- WHAT YOU HAVE TO DO -
Rewrite the records below so that every "GUI agent" becomes "screen assistant", with nothing else changed.

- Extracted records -
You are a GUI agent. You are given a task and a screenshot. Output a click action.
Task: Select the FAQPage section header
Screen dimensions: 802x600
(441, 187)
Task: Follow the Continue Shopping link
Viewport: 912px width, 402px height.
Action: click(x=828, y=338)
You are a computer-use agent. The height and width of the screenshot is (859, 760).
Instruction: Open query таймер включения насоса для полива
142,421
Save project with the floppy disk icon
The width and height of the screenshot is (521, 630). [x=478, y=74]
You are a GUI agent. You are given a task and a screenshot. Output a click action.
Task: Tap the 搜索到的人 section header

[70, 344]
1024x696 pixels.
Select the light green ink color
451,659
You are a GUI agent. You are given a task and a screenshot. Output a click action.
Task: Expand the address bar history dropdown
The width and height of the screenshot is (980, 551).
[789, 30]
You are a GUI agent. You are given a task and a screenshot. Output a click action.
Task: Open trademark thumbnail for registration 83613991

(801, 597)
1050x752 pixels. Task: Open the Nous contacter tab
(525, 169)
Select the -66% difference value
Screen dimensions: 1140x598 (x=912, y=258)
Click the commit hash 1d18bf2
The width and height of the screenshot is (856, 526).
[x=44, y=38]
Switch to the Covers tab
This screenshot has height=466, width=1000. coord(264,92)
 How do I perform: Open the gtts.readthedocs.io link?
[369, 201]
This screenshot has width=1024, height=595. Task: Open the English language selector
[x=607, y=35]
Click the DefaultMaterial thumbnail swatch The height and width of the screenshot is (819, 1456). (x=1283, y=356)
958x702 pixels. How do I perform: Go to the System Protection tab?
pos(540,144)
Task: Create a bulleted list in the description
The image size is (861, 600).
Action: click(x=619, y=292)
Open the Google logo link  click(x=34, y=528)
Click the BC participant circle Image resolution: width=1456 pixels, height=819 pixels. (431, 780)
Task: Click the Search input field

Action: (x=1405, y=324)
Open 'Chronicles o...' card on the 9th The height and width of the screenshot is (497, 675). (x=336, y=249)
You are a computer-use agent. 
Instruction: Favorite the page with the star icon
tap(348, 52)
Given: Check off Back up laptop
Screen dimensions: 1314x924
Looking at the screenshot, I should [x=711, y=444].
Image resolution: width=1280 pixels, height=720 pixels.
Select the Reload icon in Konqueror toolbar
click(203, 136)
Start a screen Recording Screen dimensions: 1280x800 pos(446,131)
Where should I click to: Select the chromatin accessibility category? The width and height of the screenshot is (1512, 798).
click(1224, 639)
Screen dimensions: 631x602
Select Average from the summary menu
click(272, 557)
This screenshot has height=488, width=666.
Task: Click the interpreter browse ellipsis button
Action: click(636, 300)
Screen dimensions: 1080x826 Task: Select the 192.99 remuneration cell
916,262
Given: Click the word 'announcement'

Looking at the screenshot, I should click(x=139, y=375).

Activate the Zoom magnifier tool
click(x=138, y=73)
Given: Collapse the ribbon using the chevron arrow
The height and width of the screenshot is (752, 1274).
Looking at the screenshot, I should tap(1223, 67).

- TASK OUTPUT -
You are a screen assistant. You are given a task and a screenshot. Output a click action.
Task: Select the FAQPage section header
Screen dimensions: 802x600
(441, 187)
Task: Follow the Continue Shopping link
Viewport: 912px width, 402px height.
Action: click(x=828, y=338)
You are a computer-use agent. The height and width of the screenshot is (859, 760).
Instruction: Open query таймер включения насоса для полива
142,421
Save project with the floppy disk icon
The width and height of the screenshot is (521, 630). [x=478, y=74]
You are a screen assistant. You are given a task and a screenshot. Output a click action.
Task: Tap the 搜索到的人 section header

[70, 344]
1024x696 pixels.
Select the light green ink color
451,659
You are a screen assistant. You are given a task and a screenshot. Output a click action.
Task: Expand the address bar history dropdown
The width and height of the screenshot is (980, 551).
[789, 30]
You are a screen assistant. You are given a task and a screenshot. Output a click action.
Task: Open trademark thumbnail for registration 83613991

(801, 597)
1050x752 pixels. Task: Open the Nous contacter tab
(525, 169)
Select the -66% difference value
Screen dimensions: 1140x598 (x=912, y=258)
Click the commit hash 1d18bf2
The width and height of the screenshot is (856, 526).
[x=44, y=38]
Switch to the Covers tab
This screenshot has height=466, width=1000. coord(264,92)
 How do I perform: Open the gtts.readthedocs.io link?
[369, 201]
This screenshot has width=1024, height=595. Task: Open the English language selector
[x=607, y=35]
Click the DefaultMaterial thumbnail swatch The height and width of the screenshot is (819, 1456). (x=1283, y=356)
958x702 pixels. How do I perform: Go to the System Protection tab?
pos(540,144)
Task: Create a bulleted list in the description
The image size is (861, 600).
Action: click(x=619, y=292)
Open the Google logo link  click(x=34, y=528)
Click the BC participant circle Image resolution: width=1456 pixels, height=819 pixels. (431, 780)
Task: Click the Search input field

Action: (x=1405, y=324)
Open 'Chronicles o...' card on the 9th The height and width of the screenshot is (497, 675). (x=336, y=249)
You are a computer-use agent. 
Instruction: Favorite the page with the star icon
tap(348, 52)
Given: Check off Back up laptop
Screen dimensions: 1314x924
Looking at the screenshot, I should [x=711, y=444].
Image resolution: width=1280 pixels, height=720 pixels.
Select the Reload icon in Konqueror toolbar
click(203, 136)
Start a screen Recording Screen dimensions: 1280x800 pos(446,131)
Where should I click to: Select the chromatin accessibility category? The width and height of the screenshot is (1512, 798).
click(1224, 639)
Screen dimensions: 631x602
Select Average from the summary menu
click(272, 557)
This screenshot has height=488, width=666.
Task: Click the interpreter browse ellipsis button
Action: click(636, 300)
Screen dimensions: 1080x826 Task: Select the 192.99 remuneration cell
916,262
Given: Click the word 'announcement'

Looking at the screenshot, I should click(x=139, y=375).

Activate the Zoom magnifier tool
click(x=138, y=73)
Given: Collapse the ribbon using the chevron arrow
The height and width of the screenshot is (752, 1274).
Looking at the screenshot, I should tap(1223, 67).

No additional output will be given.